Frank Ackerman

Former Staff

    Frank Ackerman led SEI’s Climate Economics Group until its dissolution in September 2012.

    A prominent critic of conventional economic approaches to climate policy and the abuses of cost-benefit analysis, he has written extensively for academic, policy and general audiences and has directed studies for clients ranging from Greenpeace to the European Parliament and U.S. federal and state agencies.

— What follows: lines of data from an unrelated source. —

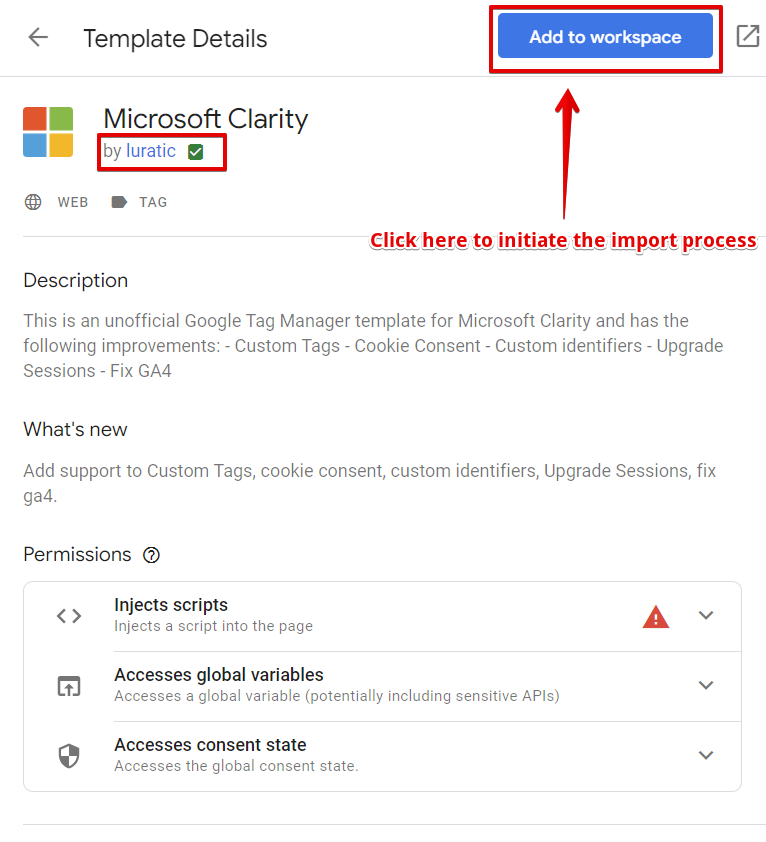Click the global variables access icon
The width and height of the screenshot is (766, 842).
tap(69, 686)
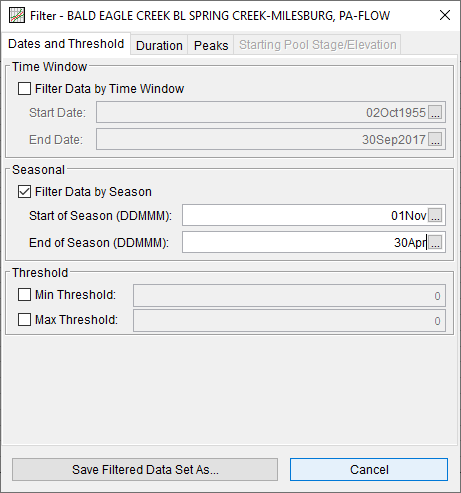Click the Start of Season text field

coord(305,215)
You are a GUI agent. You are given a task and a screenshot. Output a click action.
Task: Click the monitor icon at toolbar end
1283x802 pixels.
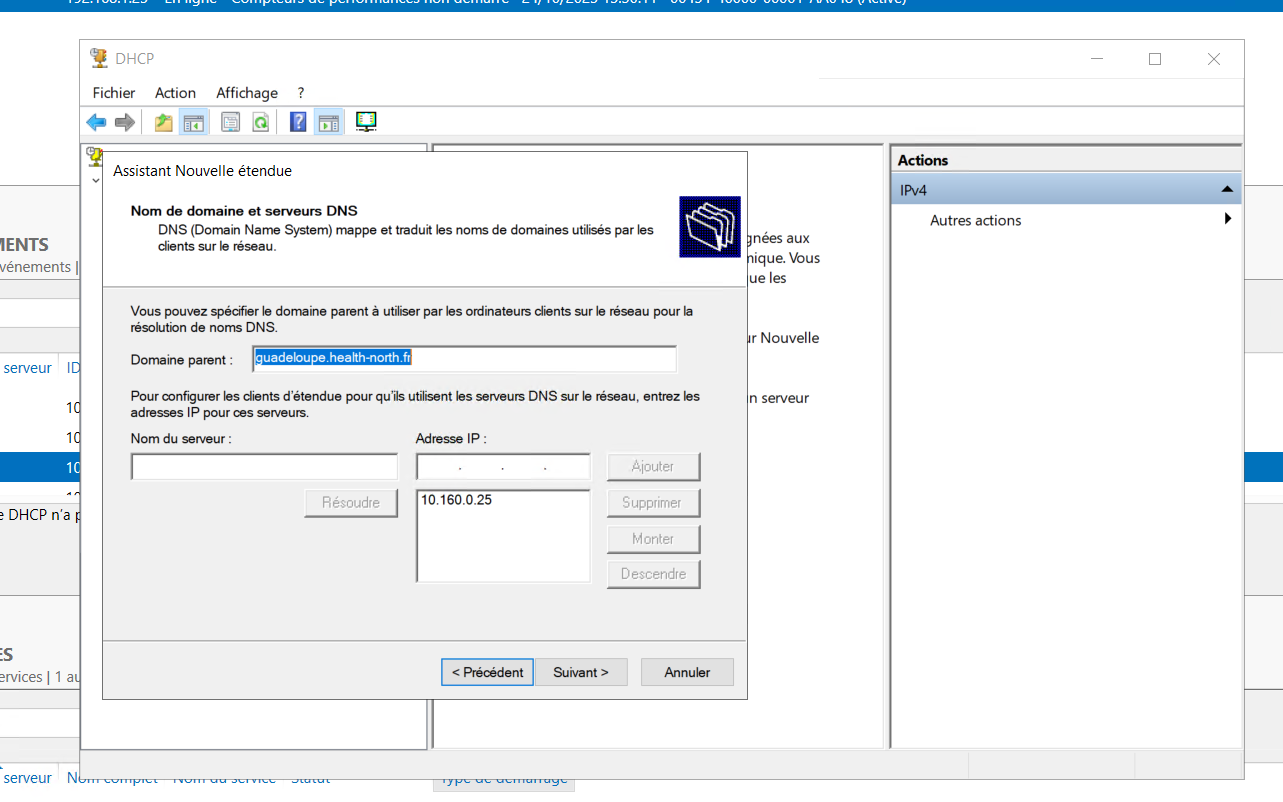(x=366, y=122)
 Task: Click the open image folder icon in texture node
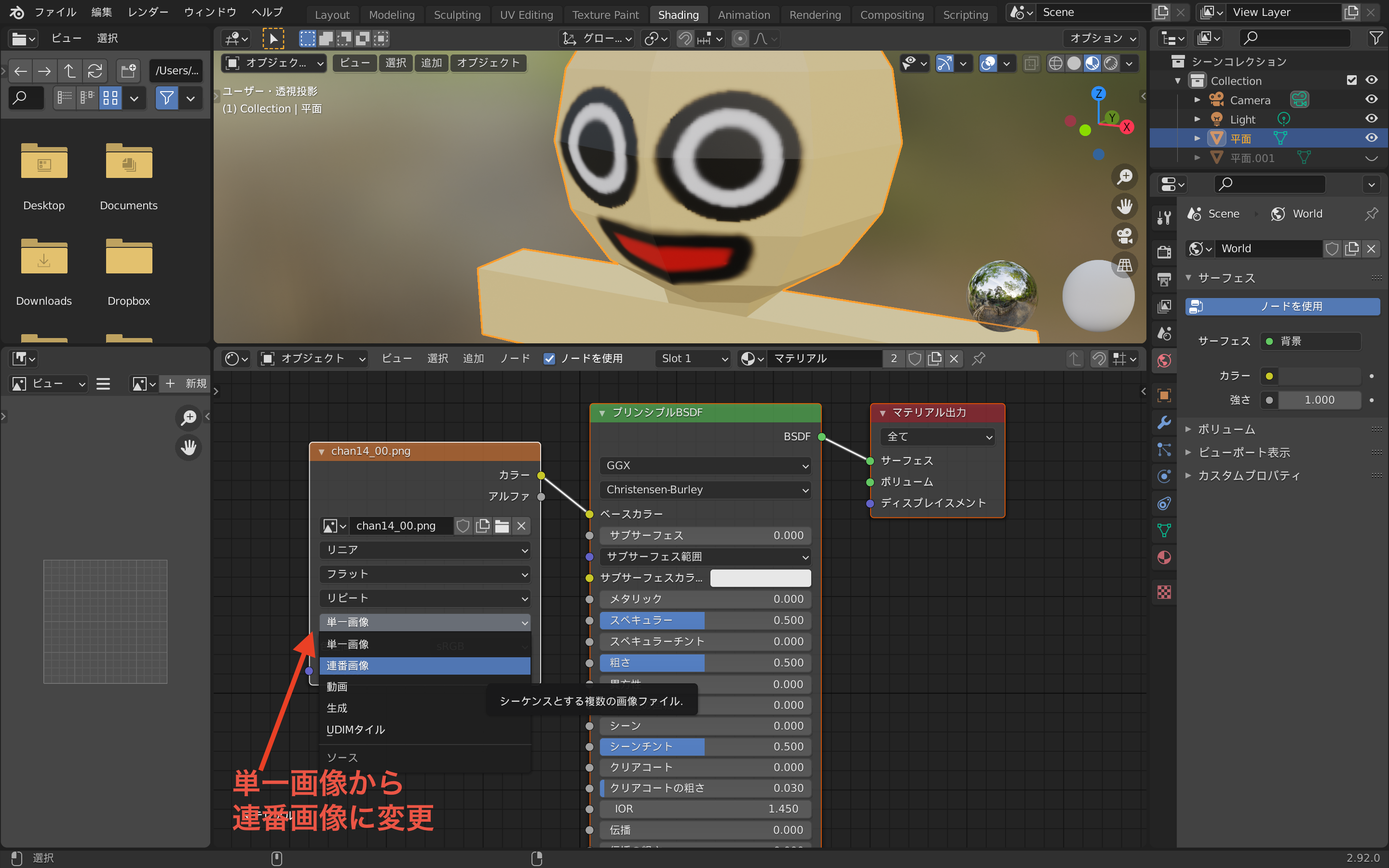click(x=502, y=526)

    Ackerman’s most recent book, Can We Afford the Future? The Economics of a Warming World (Zed Books, 2009), reframes the economics of climate change in terms of insuring the planet against worst-case scenarios, addressing the needs of future generations, and accepting the challenge of global equity raised by the climate crisis. His other recent projects include The Economics of 350: The Benefits and Costs of Climate Stabilization (E3 Network, 2009, with Elizabeth A. Stanton et al.), and Poisoned for Pennies: The Economics of Toxics and Precaution (Island Press, 2008).

    Ackerman was a senior economist and director of the Climate Economics Group in the SEI U.S. Center He was also a senior research fellow at the Global Development and Environment Institute of Tufts University, where he led the Research and Policy Program until 2007.

    Ackerman earned his Ph.D. in economics at Harvard University in 1975 and has taught economics at Tufts University and the University of Massachusetts.


    Complete list of publications »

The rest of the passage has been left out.